Buying produce grown Down Under is a great way to make your holiday season a little healthier and a little greener.

And since many of us are now looking at ways to give back to the community and the planet, there are a few easy tips and tricks to ensure your Christmas is as eco-friendly as possible.

Photo: Getty/TND

Giving greener gifts …

Buying a loved one the perfect gift can be one of the most rewarding feelings, especially if it’s something they’ll treasure for years to come.

When looking for a gift, try to buy locally where possible and avoid things that have a limited life span, or are made of plastics that will end up in landfill.

For grown-ups, consider buying an ‘experience’, like a spa retreat, coastal getaway or a five-course degustation at a trendy restaurant that will help pump a bit of money back into our hard-hit economy.

If you’re looking for something smaller, consider a house plant that your loved one can grow and nurture for years to come.

Unfortunately, most kids toys still use a bunch of plastic and we’re probably about a decade away from a biodegradable Barbie, but there are still some brands that offer eco-friendly options.

Wrapping it up …

If the best part of Christmas is exchanging your thoughtful gifts with family and friends, then the worst part of Christmas is wrapping them.

Even if you manage to keep your green goggles on and find sustainable and eco-friendly gifts for everyone, be careful not to cancel out your hard work by using plastics elsewhere.

Greener gifts never looked so good. Photo: Getty

Things like sticky tape, ribbon and even wrapping paper, which is often coated with plastic, can be harmful to the environment and difficult to break down.

But there are a few greener alternatives that can enhance your gifts.

Biodegradable and recycled brown paper is available from places like Kmart, Officeworks and Bunnings – luckily, the ‘rustic’ look is in too.

Using a fabric ribbon or one made from string can also enhance the look.

If you want to go the extra mile, you can do away with paper entirely and try your hand at the Japanese furoshiki method that uses fabric.

Cool, unique gift-wrapping and you’re also saving the planet? What a holiday hero.

Swapping the stuffed ham …

Over-cooking, over-eating and the time-honoured Christmas Day nap is as festive as it gets.

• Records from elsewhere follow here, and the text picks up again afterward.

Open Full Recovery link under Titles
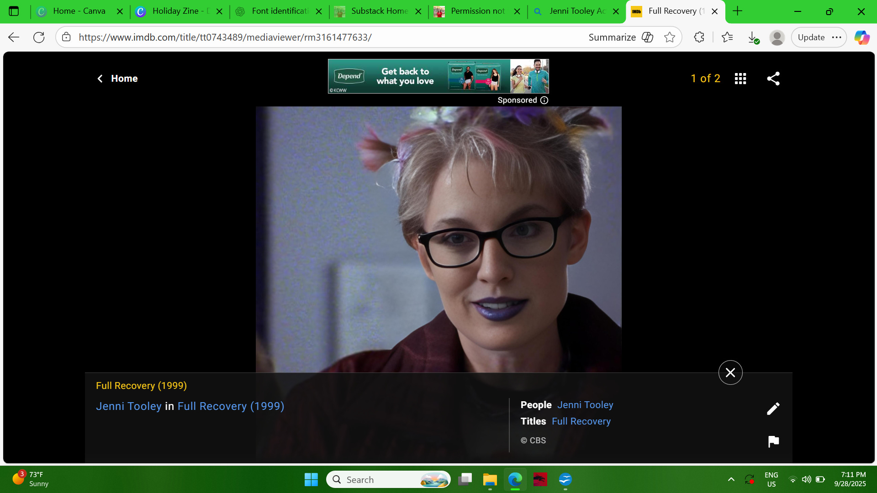This screenshot has width=877, height=493. pyautogui.click(x=581, y=421)
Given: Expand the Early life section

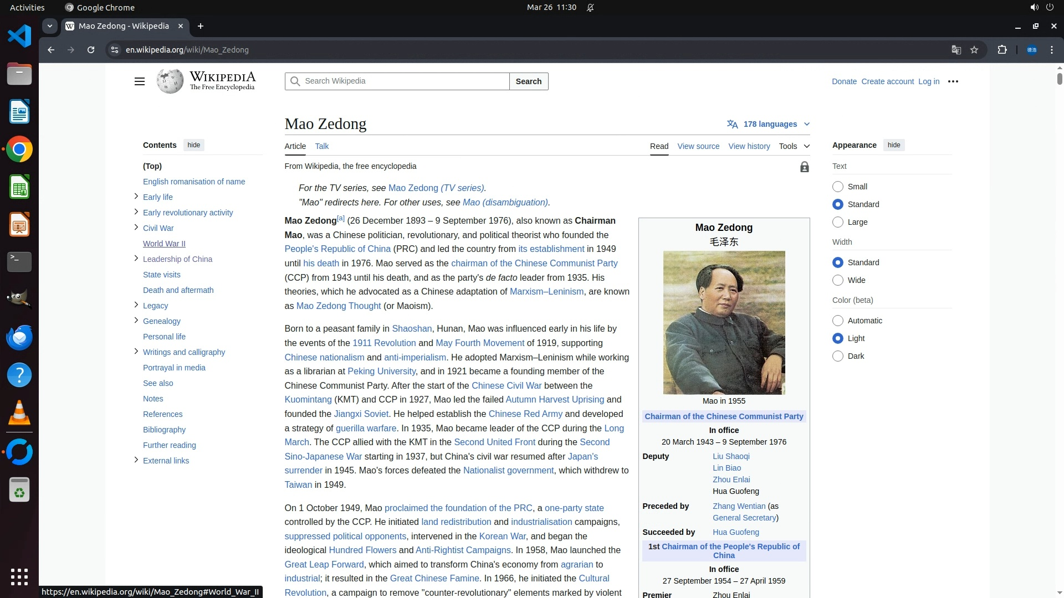Looking at the screenshot, I should click(x=136, y=197).
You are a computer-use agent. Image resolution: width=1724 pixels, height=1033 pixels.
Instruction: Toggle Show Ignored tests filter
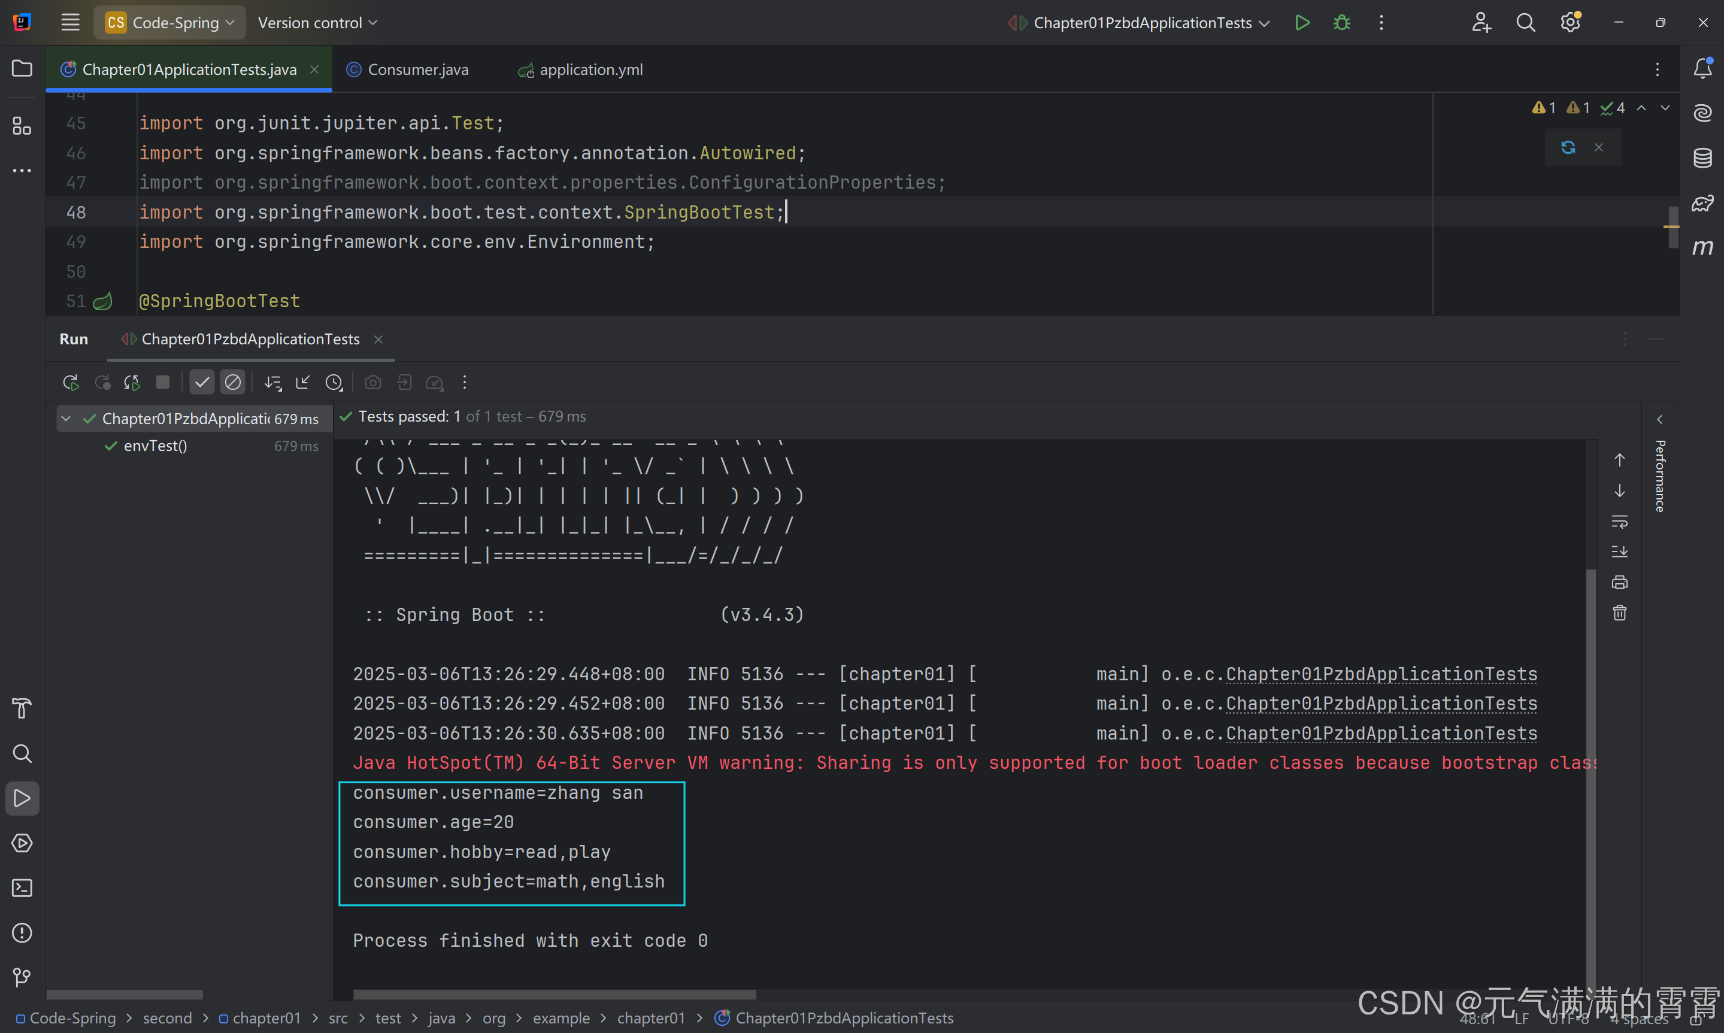232,382
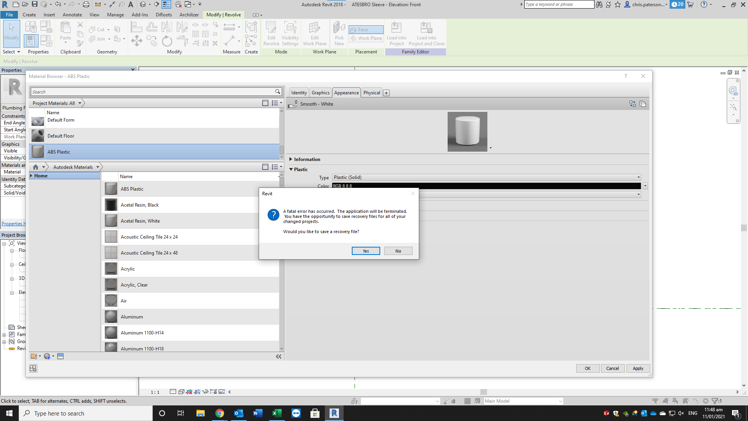The image size is (748, 421).
Task: Open the Archilizer ribbon tab
Action: pyautogui.click(x=189, y=15)
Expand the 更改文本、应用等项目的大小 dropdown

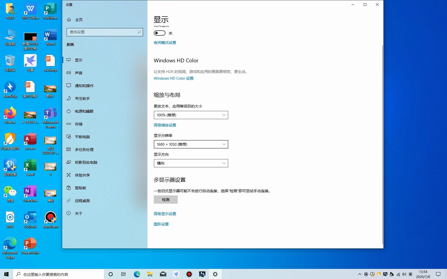click(191, 115)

But if you’re looking to make an easy, eco-friendly change that will allow you to stuff your face without feeling as sluggish, consider making your menu a little more plant-heavy.

Since the animal agriculture industry is responsible for more emissions than all the planes, trains, cars and boats combined, swapping the cheese board and roast ham can make a big difference.

In fact, Woolworths have reported a 32 per cent yearly increase in the demand for meat-free meals, so now is as good a time as any to try out some of the plant-based alternatives.

There is a ton of delicious meat-and-dairy-free recipes available (and yes, they include more than just salad variations), so why not try something new this year?

Woolworths even have a new plant-based Christmas roast available for those looking for something a little closer to what they’re used to.

If you end up with Christmas leftovers (which you will, because it’s not the festive season unless you’re eating the same food until New Year’s Eve), make sure you send them home with your guests to avoid wastage.